Records of locating words and elements
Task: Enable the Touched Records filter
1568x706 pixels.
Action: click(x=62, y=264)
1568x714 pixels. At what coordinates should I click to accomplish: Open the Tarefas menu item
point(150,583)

## What the exercise asks
Render each line of the data above as a row in a Markdown table with the columns "Row" and "Line", numbering the rows and leaving out blank lines.

## Answer to the task
| Row | Line |
|---|---|
| 1 | Task: Enable the Touched Records filter |
| 2 | 1568x706 pixels. |
| 3 | Action: click(x=62, y=264) |
| 4 | 1568x714 pixels. At what coordinates should I click to accomplish: Open the Tarefas menu item |
| 5 | point(150,583) |